The young man waved his arms violently. "You're a cabbage!" he shouted. "A turnip! A vegetable marrow! A--" He paused. "A snail!" he concluded, relinquishing this horticultural catalogue.

Mr. Matthew Priestley blinked at him mildly through his glasses. "Am I, Pat?" he asked, not without surprise.

"Yes, you are." From his stand upon the hearthrug the young man contemplated his host with extreme severity. "How old are you, Priestley?" he demanded at length.

"Thirty-six," apologised Mr. Priestley.

"Thirty-six!" repeated the young man with remarkable scorn. "And what do you think people would take you for?"

"Thirty-five?" hazarded Mr. Priestley optimistically.

"Certainly not!" said the young man sharply. "Sixty-five, more like."

"Oh, no, Pat," protested Mr. Priestley, pained.

"At least sixty-five," rejoined the young man firmly. "And no wonder. Do you know what you are, Priestley?"

"You're a limpet!"

"A limpet as well?" said Mr. Priestley, with distress. "Now, what makes you say that, Pat?"

"Well, look at you!" observed the young man shortly.

Mr. Priestley obeyed. "I seem much the same as usual," he ventured.

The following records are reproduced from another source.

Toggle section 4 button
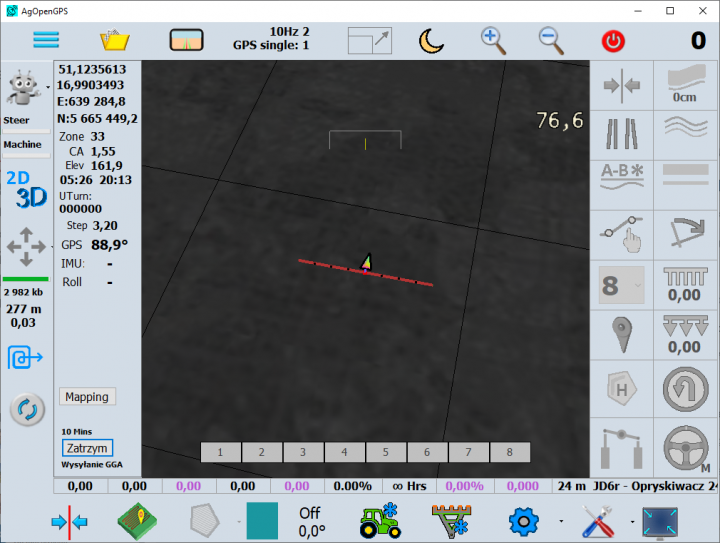This screenshot has width=720, height=543. pos(344,452)

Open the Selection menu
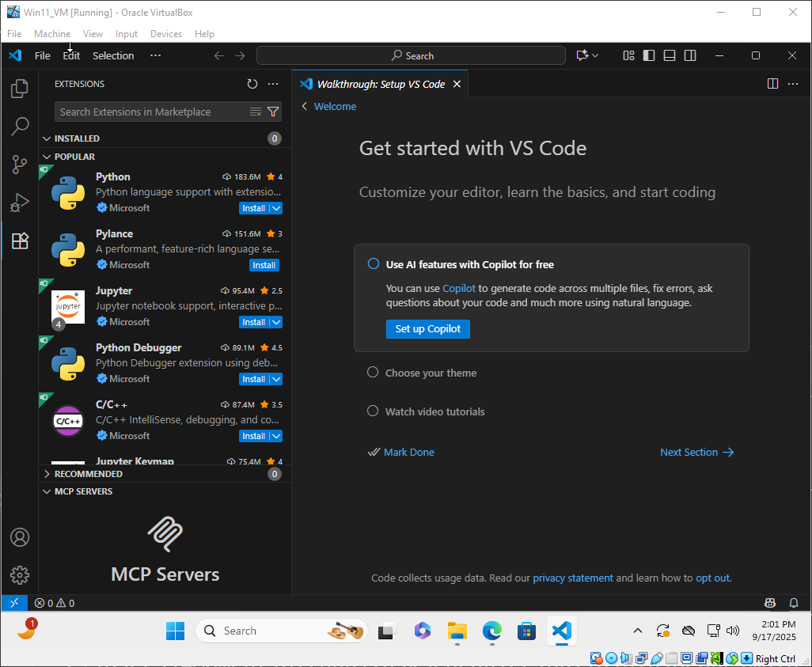coord(113,55)
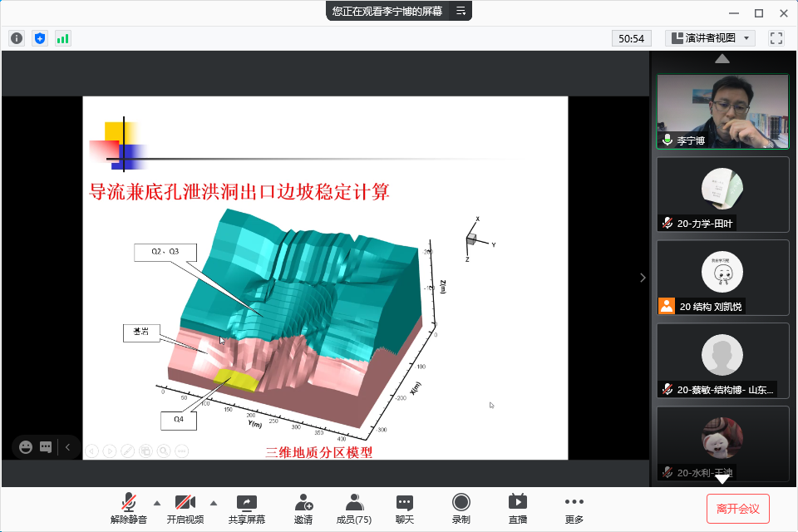The width and height of the screenshot is (798, 532).
Task: Open Share Screen (共享屏幕)
Action: (x=247, y=508)
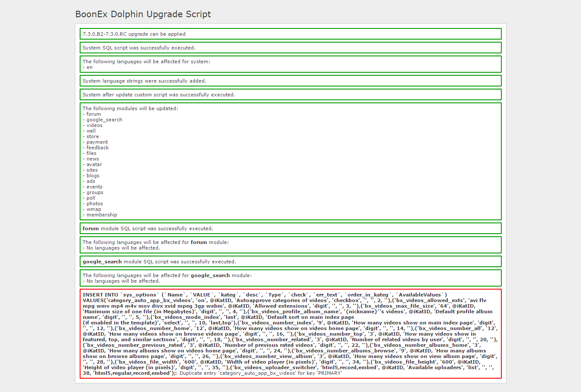Select the "System language strings were successfully added" message
581x392 pixels.
pyautogui.click(x=144, y=81)
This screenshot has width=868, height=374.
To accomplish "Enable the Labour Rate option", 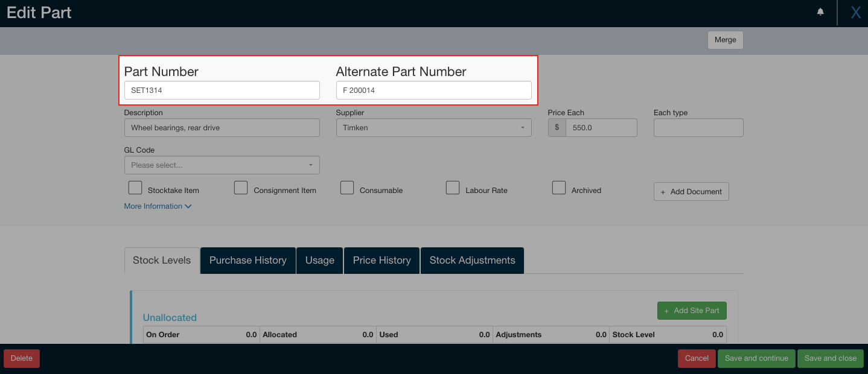I will [453, 188].

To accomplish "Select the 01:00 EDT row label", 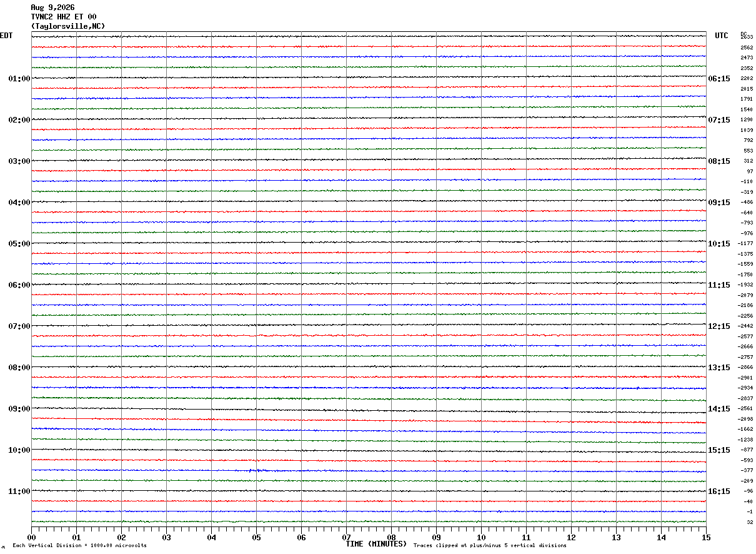I will (x=19, y=79).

"That's the whole point!" the young man said with force. "You're always much the same as usual. Always!"

"I wear a different suit nearly every day," Mr. Priestley protested wistfully.

"You know what I mean. Look at you--thirty-six, and as set and unenterprising as a man of sixty! Why don't you move out of your rotten little rut, man? Move about! See life! Have adventures!" The young man ran a sensitive hand through his rather long black hair.

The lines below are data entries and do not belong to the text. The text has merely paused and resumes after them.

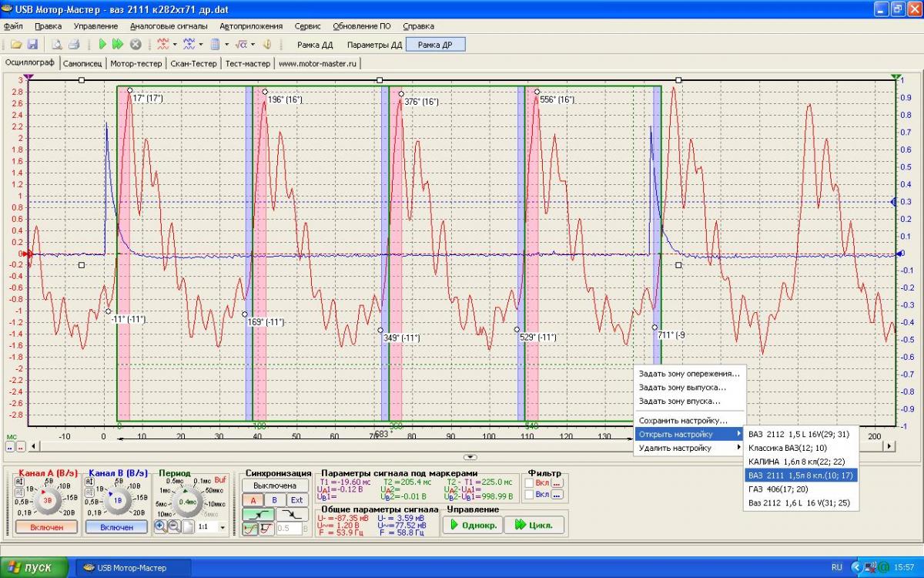Click the zoom in magnifier icon
Viewport: 924px width, 578px height.
(x=160, y=526)
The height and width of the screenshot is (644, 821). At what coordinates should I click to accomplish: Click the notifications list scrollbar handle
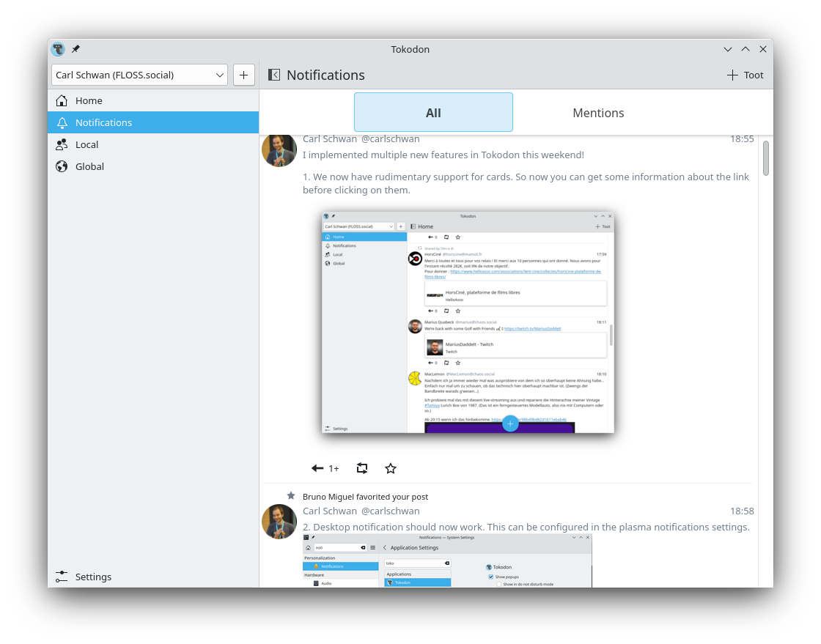click(765, 158)
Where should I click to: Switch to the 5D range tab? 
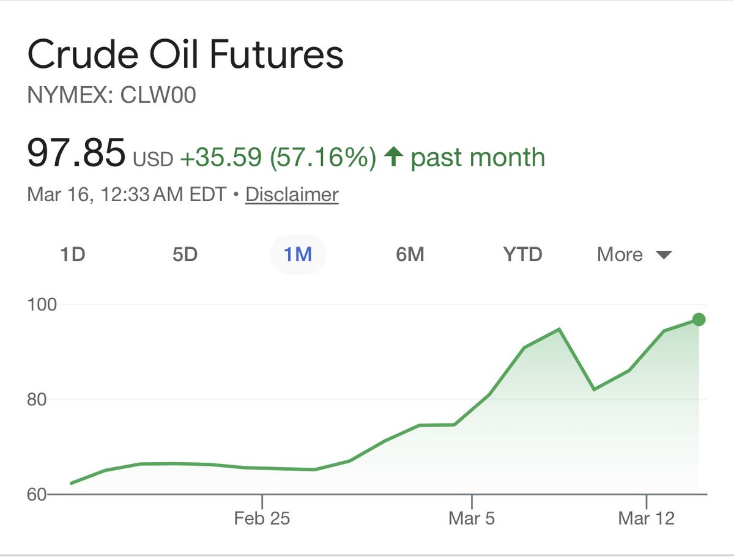coord(185,254)
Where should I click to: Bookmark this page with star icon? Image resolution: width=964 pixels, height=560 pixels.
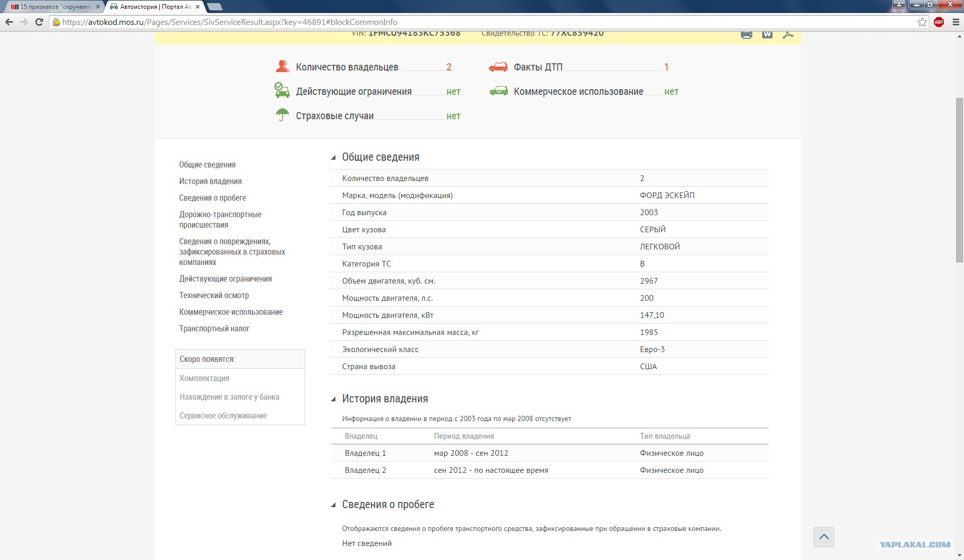[922, 22]
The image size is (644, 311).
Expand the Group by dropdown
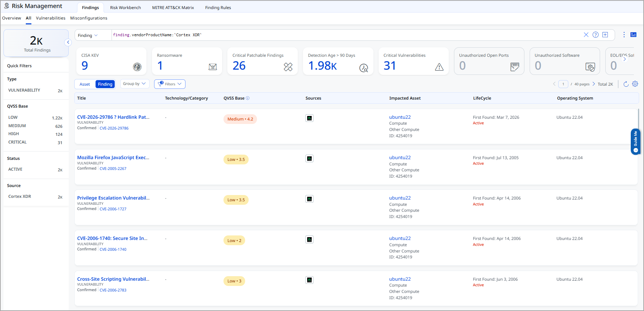[134, 84]
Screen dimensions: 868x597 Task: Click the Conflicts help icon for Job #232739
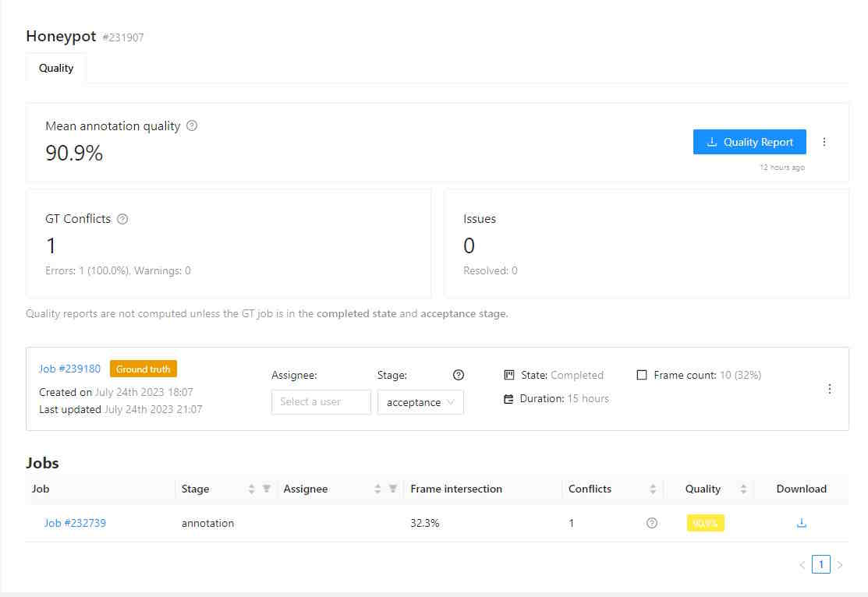(651, 523)
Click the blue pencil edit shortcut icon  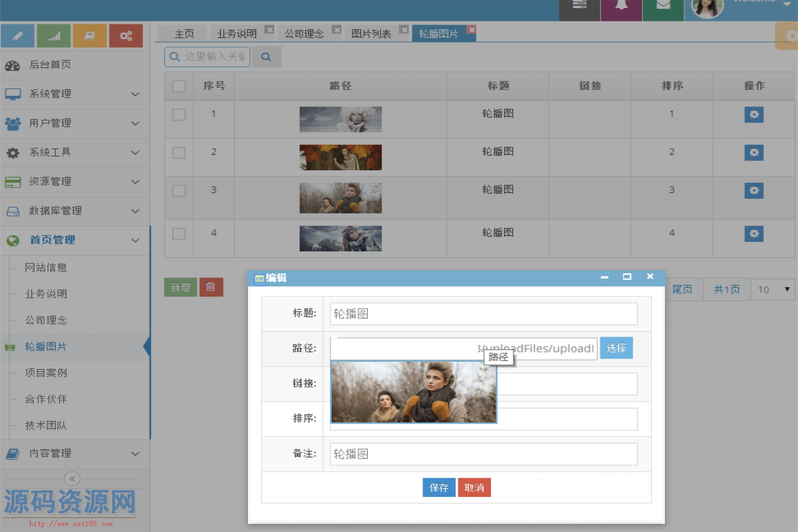tap(18, 36)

Mr. Priestley looked round the cosy bachelor room in the cosy bachelor flat; if it was a rut, it was a remarkably pleasant one. "It's curious how restless love seems to make a man," he observed mildly.

The young man stamped violently several times up and down the room. "I'm not restless!" he exclaimed loudly. "I'm happy!"

"I see," replied Mr. Priestley with humility. "Have another drink, won't you?"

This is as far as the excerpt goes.